В ходе обсуждения выступления Джоша была высказана идея добавления в ядро Linux возможности разработки драйверов на языке Rust, что позволит с минимальными усилиями создавать безопасные и более качественные драйверы, избавленные от таких проблем, как обращение к области памяти после её освобождения, разыменование нулевых указателей и выход за границы буфера.

Грег Кроа-Хартман (Greg Kroah-Hartman), отвечающий за поддержку стабильной ветки ядра Linux, выразил готовность добавить в ядро фреймворк для разработки драйверов на языке Rust, если он будет обладать реальными преимуществами по сравнению с Си, например, будет предоставлять безопасные обвязки над API ядра. Кроме того, Грег рассматривает данный фреймворк только как опцию, не активную по умолчанию, чтобы не включать Rust в число сборочных зависимостей к ядру.

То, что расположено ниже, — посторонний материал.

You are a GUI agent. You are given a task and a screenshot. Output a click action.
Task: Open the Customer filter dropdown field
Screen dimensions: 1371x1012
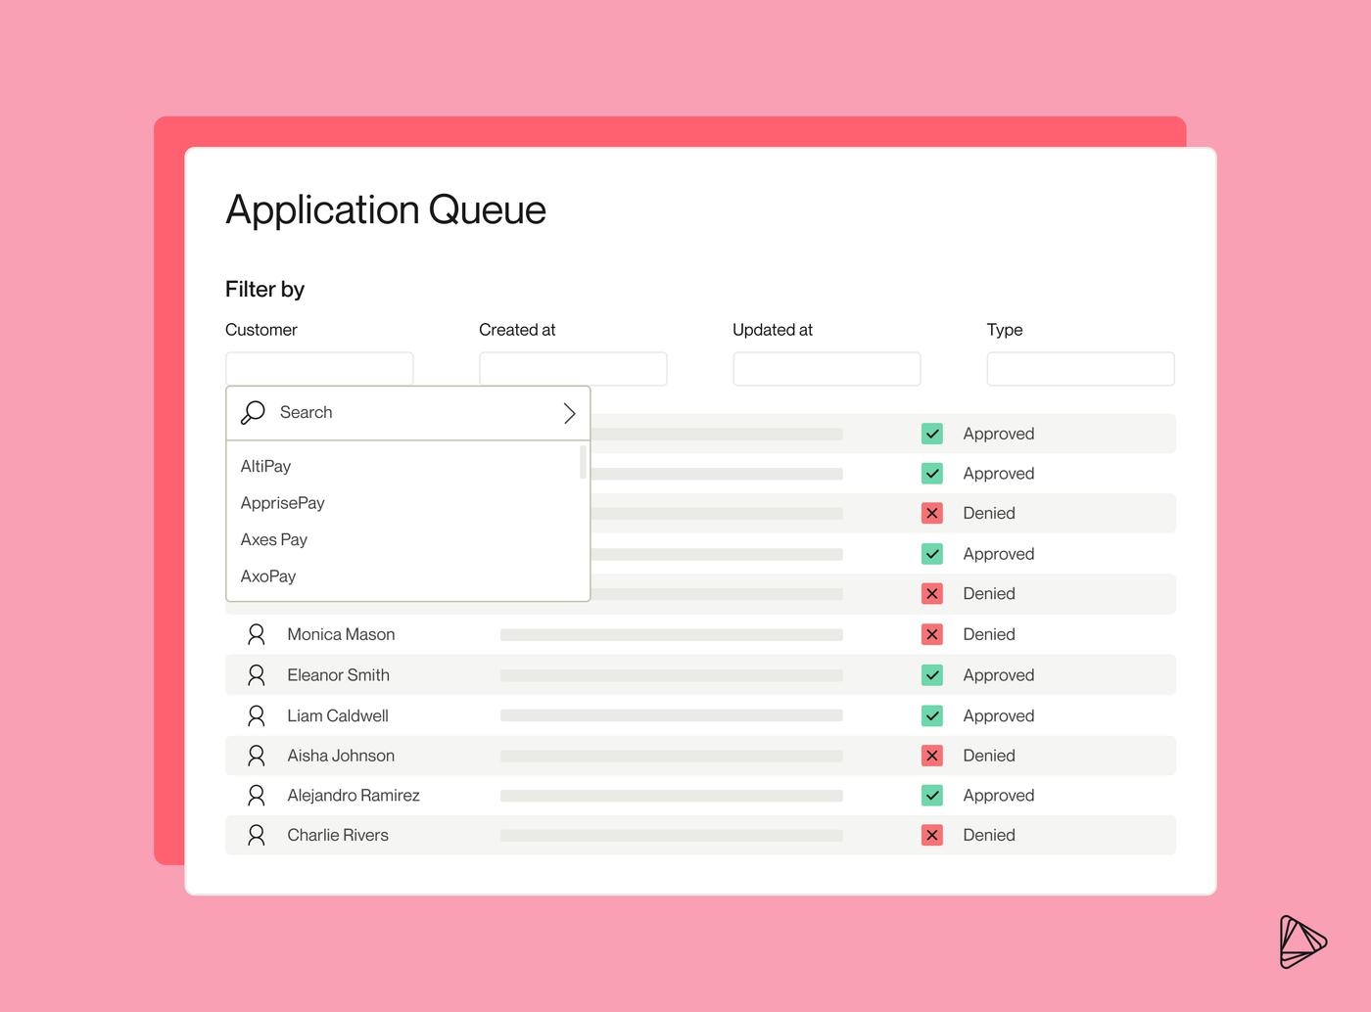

Оказалось, что несколько команд уже работают в данном направлении. Например, разработчики из компании "Fish in a Barrel" подготовили инструментарий для написания загружаемых модулей для ядра Linux на языке Rust, используя для повышения защиты набор абстрактных прослоек над интерфейсами и структурами ядра. Прослойки автоматически генерируются на базе имеющихся заголовочных файлов ядра при помощи утилиты bindgen. Для сборки прослоек используется Clang. Собираемые модули помимо прослоек используют пакет staticlib.

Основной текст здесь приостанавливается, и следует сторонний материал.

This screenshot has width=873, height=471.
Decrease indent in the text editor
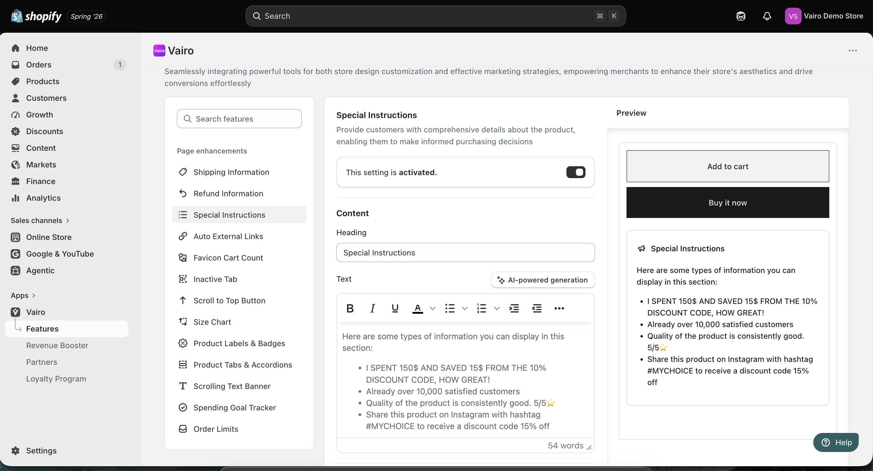(x=536, y=308)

Параллельно развивается ещё один проект, сосредоточенный на разработке драйверов для встраиваемых систем и устройств интернета вещей, который также использует bindgen для генерации прослоек на основе заголовочных файлов ядра. Фреймворк позволяет добиться повышения безопасности драйверов без внесения изменений в ядро - вместо создания в ядре дополнительных уровней изоляции для драйверов, предлагается блокировать проблемы на этапе компиляции, применяя более безопасный язык Rust. Предполагается, что подобный подход может оказаться востребован производителями оборудования, разрабатывающими проприетарные драйверы на скорую руку без проведения должного аудита.

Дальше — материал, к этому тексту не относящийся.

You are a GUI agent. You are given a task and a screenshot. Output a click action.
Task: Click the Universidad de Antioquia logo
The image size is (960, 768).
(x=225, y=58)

Не вся задуманная функциональность пока реализована, но фреймворк уже вполне пригоден для работы и использован для написания рабочего драйвера для Ethernet-контроллера LAN9512 USB, поставляемого в плате Raspberry Pi 3. В качестве эталонной реализации при написании Rust-драйвера был использован существующий драйвер smsc95xx, написанный на языке Си. Отмечается, что размер модуля и накладные расходы от runtime-компонентов при разработке драйвера на Rust незначительные, что позволяет применять фреймворк для устройств с ограниченными ресурсами.